Il Teatro Massimo Bellini celebra con un concerto l’anno della fondazione della città di Catania: il 2751° compleanno. Questa sera (ore 21, Teatro "Massimo" Bellini, ingresso libero), all’interno del cartellone di Bellini International Context, si terrà un gala lirico – diretto da Eckenhard Stier, maestro del Coro Luigi Petrozziello – con musiche di Vincenzo Bellini, Richard Wagner. E ancora brani di autori contemporanei: Matteo Musumeci, Emanuele Casale, Joe Schittino. Orchestra e Coro del Teatro Massimo “Vincenzo Bellini” di Catania. Questo che pubblichiamo è un nuovo intervento sulla fondazione di Catania del professore Massimo Frasca, Direttore di “Cronache di Archeologia” dell’Università di Catania, Ricercatore Senior Associato Cnr-Ispc Catania.
Massimo Frasca
Con la fondazione di Catane, nel 729/8, che faceva seguito a quelle di Naxos a nord, e di Leontinoi a sud, i Calcidesi provenienti dall’isola di Eubea in Grecia portarono a compimento l’ambizioso disegno di assicurarsi il possesso della fertilissima Piana di Catania, la cui coltivazione era essenziale per la nascita e lo sviluppo delle città coloniali. I luoghi in cui s’insediavano gli immigrati greci non erano scelti a caso: essi dovevano rispondere a dei requisiti costanti e imprescindibili. Solitamente si trattava di piccole isole, penisole o modeste alture vicino al mare, in cui erano fondamentali la presenza di un porto naturale che consentiva di intrattenere dei contatti trasmarini e la vicinanza di corsi d’acqua che assicuravano un agevole collegamento con l’entroterra.
Il sito scelto per Catane, al centro del golfo omonimo dominato dalla mole dell’Etna, presentava tutti i requisiti per una fondazione coloniale. Una piccola penisola falcata, in seguito occupata dalla mole del Castello Ursino e poi sommersa dalle lave del 1669, si protendeva sul mare delimitando un porto naturale in cui sfociava un corso d’acqua, identificato con il fiume Amenano, ricordato dalle fonti per il suo andamento irregolare. L’Amenano scorreva ai piedi della collina di Montevergine, oggi occupata dall’imponente edificio settecentesco del Monastero dei Benedettini, dai fianchi molto ripidi e facilmente accessibile soltanto da nord attraverso un antico percorso mantenuto dall’attuale via Antico Corso. La sommità della collina, già sede di villaggi preistorici, costituì il luogo ideale per l’insediamento dei primi coloni calcidesi e per lo sviluppo urbano della città nel corso di tutta la sua lunga storia.

### DATI ARCHIVIATI
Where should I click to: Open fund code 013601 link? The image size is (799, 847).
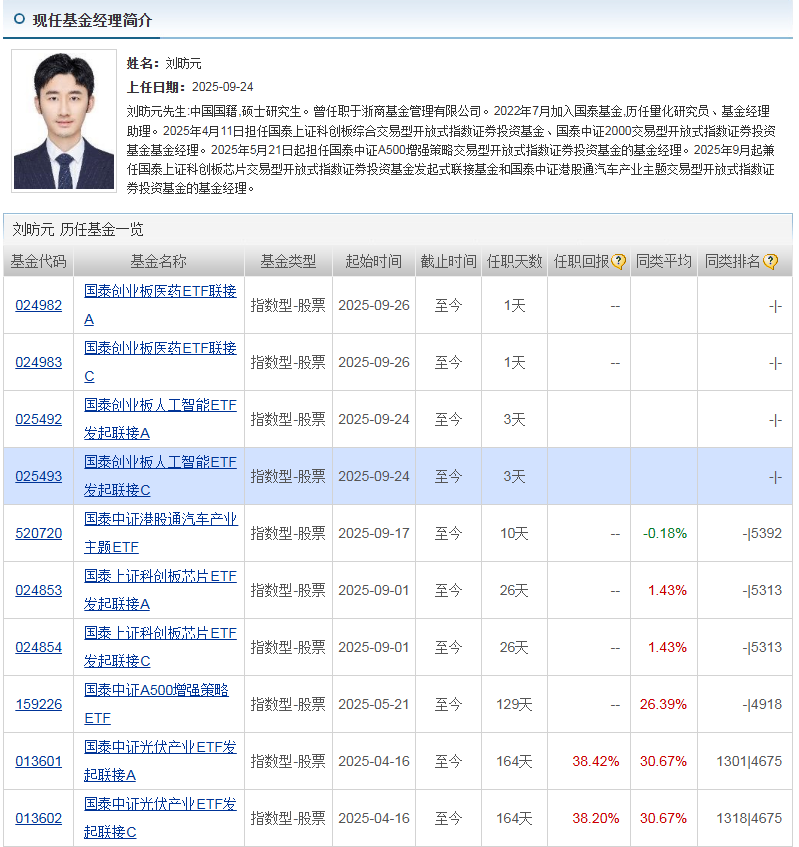pyautogui.click(x=38, y=761)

### ESERCIZI
a. Secondo la pagina sulla fondazione di Catania, in quale anno fu fondata Catane?
b. Riassumi in forma di elenco il paragrafo della pagina sulla fondazione di Catania che inizia con "Il sito scelto per Catane", conservandone i fatti principali.
c. Trascrivi dalla pagina sulla fondazione di Catania il passo che va da "Il Teatro Massimo" fino a "Associato Cnr-Ispc Catania." compreso.
I dati non servono per svolgere gli esercizi.

### SOLUZIONI COMPLETE
a. Nel 729/8.

b.
- Il sito di Catane, al centro del golfo omonimo dominato dall'Etna, aveva tutti i requisiti per una fondazione coloniale.
- Una piccola penisola falcata, poi occupata dal Castello Ursino e sommersa dalle lave del 1669, delimitava un porto naturale.
- Nel porto sfociava un corso d'acqua identificato con il fiume Amenano, noto alle fonti per il suo andamento irregolare.
- L'Amenano scorreva ai piedi della collina di Montevergine, oggi occupata dal Monastero dei Benedettini.
- La collina aveva fianchi molto ripidi ed era facilmente accessibile solo da nord, lungo l'attuale via Antico Corso.
- La sommità, già sede di villaggi preistorici, fu il luogo ideale per l'insediamento dei primi coloni calcidesi e per lo sviluppo urbano della città.

c.
Il Teatro Massimo Bellini celebra con un concerto l’anno della fondazione della città di Catania: il 2751° compleanno. Questa sera (ore 21, Teatro "Massimo" Bellini, ingresso libero), all’interno del cartellone di Bellini International Context, si terrà un gala lirico – diretto da Eckenhard Stier, maestro del Coro Luigi Petrozziello – con musiche di Vincenzo Bellini, Richard Wagner. E ancora brani di autori contemporanei: Matteo Musumeci, Emanuele Casale, Joe Schittino. Orchestra e Coro del Teatro Massimo “Vincenzo Bellini” di Catania. Questo che pubblichiamo è un nuovo intervento sulla fondazione di Catania del professore Massimo Frasca, Direttore di “Cronache di Archeologia” dell’Università di Catania, Ricercatore Senior Associato Cnr-Ispc Catania.